URL to Markdown
Fetches any URL via Chrome CDP and converts HTML to clean markdown.
Script Directory
Important: All scripts are located in scripts/ subdirectory of this skill.
Agent Execution Instructions:
- •Determine this SKILL.md file's directory path as
SKILL_DIR - •Script path =
${SKILL_DIR}/scripts/<script-name>.ts - •Replace all
${SKILL_DIR}in this document with actual path
Script Reference:
| Script | Purpose |
|---|---|
scripts/main.ts | CLI entry point for URL fetching |
Features
- •Chrome CDP for full JavaScript rendering
- •Two capture modes: auto or wait-for-user
- •Clean markdown output with metadata
- •Handles login-required pages via wait mode
Usage
# Auto mode (default) - capture when page loads
npx -y bun ${SKILL_DIR}/scripts/main.ts <url>
# Wait mode - wait for user signal before capture
npx -y bun ${SKILL_DIR}/scripts/main.ts <url> --wait
# Save to specific file
npx -y bun ${SKILL_DIR}/scripts/main.ts <url> -o output.md
Options
| Option | Description |
|---|---|
<url> | URL to fetch |
-o <path> | Output file path (default: auto-generated) |
--wait | Wait for user signal before capturing |
--timeout <ms> | Page load timeout (default: 30000) |
Capture Modes
Auto Mode (default)
Page loads → waits for network idle → captures immediately.
Best for:
- •Public pages
- •Static content
- •No login required
Wait Mode (--wait)
Page opens → user can interact (login, scroll, etc.) → user signals ready → captures.
Best for:
- •Login-required pages
- •Dynamic content needing interaction
- •Pages with lazy loading
Agent workflow for wait mode:
- •Run script with
--waitflag - •Script outputs:
Page opened. Press Enter when ready to capture... - •Use
AskUserQuestionto ask user if page is ready - •When user confirms, send newline to stdin to trigger capture
Output Format
--- url: https://example.com/page title: "Page Title" description: "Meta description if available" author: "Author if available" published: "2024-01-01" captured_at: "2024-01-15T10:30:00Z" --- # Page Title Converted markdown content...
Mode Selection Guide
When user requests URL capture, help select appropriate mode:
Suggest Auto Mode when:
- •URL is public (no login wall visible)
- •Content appears static
- •User doesn't mention login requirements
Suggest Wait Mode when:
- •User mentions needing to log in
- •Site known to require authentication
- •User wants to scroll/interact before capture
- •Content is behind paywall
Ask user when unclear:
The page may require login or interaction before capturing.
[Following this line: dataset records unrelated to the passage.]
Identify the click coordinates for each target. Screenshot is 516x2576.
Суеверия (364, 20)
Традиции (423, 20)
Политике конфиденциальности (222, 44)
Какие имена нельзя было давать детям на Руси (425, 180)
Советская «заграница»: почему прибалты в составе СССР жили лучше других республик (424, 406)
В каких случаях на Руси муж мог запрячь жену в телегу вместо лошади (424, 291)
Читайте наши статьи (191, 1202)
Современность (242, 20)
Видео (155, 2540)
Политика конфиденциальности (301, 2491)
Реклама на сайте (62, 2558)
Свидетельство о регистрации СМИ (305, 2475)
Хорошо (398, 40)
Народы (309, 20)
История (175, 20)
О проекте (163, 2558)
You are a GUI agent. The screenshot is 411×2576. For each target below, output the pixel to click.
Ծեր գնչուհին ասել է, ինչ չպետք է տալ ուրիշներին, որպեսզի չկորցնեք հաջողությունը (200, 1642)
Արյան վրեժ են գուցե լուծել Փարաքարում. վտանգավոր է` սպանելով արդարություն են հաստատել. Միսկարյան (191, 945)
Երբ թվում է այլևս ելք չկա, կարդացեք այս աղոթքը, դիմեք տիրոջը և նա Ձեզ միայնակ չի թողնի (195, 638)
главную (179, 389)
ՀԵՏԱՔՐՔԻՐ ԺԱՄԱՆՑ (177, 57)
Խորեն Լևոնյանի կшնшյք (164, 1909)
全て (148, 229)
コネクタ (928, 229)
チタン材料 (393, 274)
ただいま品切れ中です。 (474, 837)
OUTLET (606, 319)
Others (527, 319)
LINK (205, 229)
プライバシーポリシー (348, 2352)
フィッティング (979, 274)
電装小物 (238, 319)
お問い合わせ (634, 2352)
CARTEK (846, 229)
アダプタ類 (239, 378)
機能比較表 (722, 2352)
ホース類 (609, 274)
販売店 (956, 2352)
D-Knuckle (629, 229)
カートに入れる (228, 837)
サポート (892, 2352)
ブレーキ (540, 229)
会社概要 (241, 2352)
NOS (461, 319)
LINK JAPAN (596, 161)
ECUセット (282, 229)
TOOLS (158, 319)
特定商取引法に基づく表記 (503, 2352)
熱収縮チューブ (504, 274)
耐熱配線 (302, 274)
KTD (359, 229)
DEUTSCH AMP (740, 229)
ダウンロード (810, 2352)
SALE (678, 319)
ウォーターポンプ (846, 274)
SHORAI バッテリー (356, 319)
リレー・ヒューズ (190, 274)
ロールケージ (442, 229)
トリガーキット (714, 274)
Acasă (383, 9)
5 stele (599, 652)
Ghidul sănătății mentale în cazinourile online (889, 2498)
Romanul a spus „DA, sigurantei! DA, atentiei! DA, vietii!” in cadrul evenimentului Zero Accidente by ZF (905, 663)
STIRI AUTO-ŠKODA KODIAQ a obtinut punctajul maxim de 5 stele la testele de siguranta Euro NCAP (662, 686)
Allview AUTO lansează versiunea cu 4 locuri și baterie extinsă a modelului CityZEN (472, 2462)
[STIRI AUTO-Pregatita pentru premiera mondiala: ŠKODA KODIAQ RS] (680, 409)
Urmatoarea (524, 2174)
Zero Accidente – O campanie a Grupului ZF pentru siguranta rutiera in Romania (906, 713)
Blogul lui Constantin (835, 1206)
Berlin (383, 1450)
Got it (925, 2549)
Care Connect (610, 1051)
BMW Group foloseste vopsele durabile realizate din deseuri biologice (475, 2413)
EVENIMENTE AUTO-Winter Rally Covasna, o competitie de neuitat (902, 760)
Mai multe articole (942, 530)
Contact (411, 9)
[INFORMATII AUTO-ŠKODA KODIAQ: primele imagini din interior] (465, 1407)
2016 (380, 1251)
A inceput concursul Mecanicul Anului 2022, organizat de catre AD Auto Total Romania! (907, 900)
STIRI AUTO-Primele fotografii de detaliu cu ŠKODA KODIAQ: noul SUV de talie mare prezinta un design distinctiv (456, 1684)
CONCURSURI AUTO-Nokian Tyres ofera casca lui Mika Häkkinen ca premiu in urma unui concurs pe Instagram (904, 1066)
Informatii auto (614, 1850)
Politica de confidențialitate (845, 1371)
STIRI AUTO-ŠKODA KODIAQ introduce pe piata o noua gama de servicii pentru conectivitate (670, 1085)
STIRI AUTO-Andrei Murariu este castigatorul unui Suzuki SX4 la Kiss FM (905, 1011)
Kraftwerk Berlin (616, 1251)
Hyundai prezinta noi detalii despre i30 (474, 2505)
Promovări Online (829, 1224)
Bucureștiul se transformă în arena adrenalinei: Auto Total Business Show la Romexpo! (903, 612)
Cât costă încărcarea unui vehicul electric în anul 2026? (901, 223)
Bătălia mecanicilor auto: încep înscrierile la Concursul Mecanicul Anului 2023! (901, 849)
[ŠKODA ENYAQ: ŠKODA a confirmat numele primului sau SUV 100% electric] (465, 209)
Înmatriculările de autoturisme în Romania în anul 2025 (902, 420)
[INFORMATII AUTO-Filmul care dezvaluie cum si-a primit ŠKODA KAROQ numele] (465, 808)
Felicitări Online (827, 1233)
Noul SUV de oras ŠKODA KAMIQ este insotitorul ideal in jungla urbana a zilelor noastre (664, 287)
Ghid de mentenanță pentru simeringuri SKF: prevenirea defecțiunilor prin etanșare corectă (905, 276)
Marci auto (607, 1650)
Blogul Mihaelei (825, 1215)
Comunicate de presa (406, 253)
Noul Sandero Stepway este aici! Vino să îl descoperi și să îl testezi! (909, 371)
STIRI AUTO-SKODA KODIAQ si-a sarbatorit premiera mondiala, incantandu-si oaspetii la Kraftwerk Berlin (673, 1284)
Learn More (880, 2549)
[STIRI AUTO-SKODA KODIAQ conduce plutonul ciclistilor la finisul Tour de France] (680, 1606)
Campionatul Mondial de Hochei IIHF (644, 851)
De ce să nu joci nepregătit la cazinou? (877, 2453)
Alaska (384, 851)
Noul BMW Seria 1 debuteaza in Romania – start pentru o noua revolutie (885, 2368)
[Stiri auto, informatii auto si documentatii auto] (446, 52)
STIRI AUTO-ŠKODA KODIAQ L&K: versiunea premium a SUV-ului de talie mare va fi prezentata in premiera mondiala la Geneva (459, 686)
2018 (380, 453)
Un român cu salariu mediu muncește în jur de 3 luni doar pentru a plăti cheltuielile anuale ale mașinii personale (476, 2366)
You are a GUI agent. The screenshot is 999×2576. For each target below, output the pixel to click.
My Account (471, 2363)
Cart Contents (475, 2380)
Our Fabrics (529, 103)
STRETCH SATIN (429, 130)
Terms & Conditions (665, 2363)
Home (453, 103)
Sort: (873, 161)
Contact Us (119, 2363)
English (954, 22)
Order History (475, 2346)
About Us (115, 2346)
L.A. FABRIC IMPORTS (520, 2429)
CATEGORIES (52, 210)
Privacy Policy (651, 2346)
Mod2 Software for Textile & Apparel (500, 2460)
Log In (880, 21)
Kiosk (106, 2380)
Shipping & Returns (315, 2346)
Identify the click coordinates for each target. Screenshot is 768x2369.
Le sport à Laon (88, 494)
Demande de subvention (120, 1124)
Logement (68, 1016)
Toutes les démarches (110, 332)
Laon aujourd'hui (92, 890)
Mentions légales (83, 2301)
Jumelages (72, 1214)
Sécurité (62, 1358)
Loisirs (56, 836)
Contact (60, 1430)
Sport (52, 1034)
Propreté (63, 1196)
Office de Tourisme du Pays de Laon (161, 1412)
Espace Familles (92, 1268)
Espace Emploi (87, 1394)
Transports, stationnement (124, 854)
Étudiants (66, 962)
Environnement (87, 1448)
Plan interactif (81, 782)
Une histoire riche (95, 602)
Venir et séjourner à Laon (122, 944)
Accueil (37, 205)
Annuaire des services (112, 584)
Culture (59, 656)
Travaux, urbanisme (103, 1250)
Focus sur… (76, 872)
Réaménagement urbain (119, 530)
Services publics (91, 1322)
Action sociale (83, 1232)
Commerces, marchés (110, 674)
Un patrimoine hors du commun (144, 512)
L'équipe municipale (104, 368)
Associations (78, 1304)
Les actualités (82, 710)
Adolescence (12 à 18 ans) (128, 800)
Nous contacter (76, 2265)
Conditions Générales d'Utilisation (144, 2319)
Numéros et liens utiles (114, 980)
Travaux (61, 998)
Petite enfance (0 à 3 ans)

Which mode should I use? 1. Auto - Capture immediately when loaded 2. Wait - Wait for you to interact first
Output Directory
Each capture creates a file organized by domain:
url-to-markdown/
└── <domain>/
└── <slug>.md
Path Components:
- •
<domain>: Site domain (e.g.,example.com,github.com) - •
<slug>: Generated from page title or URL path (kebab-case)
Slug Generation:
- •Extract from page title (preferred) or URL path
- •Convert to kebab-case, 2-6 words
- •Example: "Getting Started with React" →
getting-started-with-react
Conflict Resolution:
If url-to-markdown/<domain>/<slug>.md already exists:
- •Append timestamp:
<slug>-YYYYMMDD-HHMMSS.md - •Example:
getting-started.mdexists →getting-started-20260118-143052.md
Error Handling
| Error | Resolution |
|---|---|
| Chrome not found | Install Chrome or set URL_CHROME_PATH env |
| Page timeout | Increase --timeout value |
| Capture failed | Try wait mode for complex pages |
| Empty content | Page may need JS rendering time |
Environment Variables
| Variable | Description |
|---|---|
URL_CHROME_PATH | Custom Chrome executable path |
URL_DATA_DIR | Custom data directory |
URL_CHROME_PROFILE_DIR | Custom Chrome profile directory |
Extension Support
Custom configurations via EXTEND.md.
Check paths (priority order):
- •
.content-gen-skills/url-to-markdown/EXTEND.md(project) - •
~/.content-gen-skills/url-to-markdown/EXTEND.md(user)
If found, load before workflow. Extension content overrides defaults.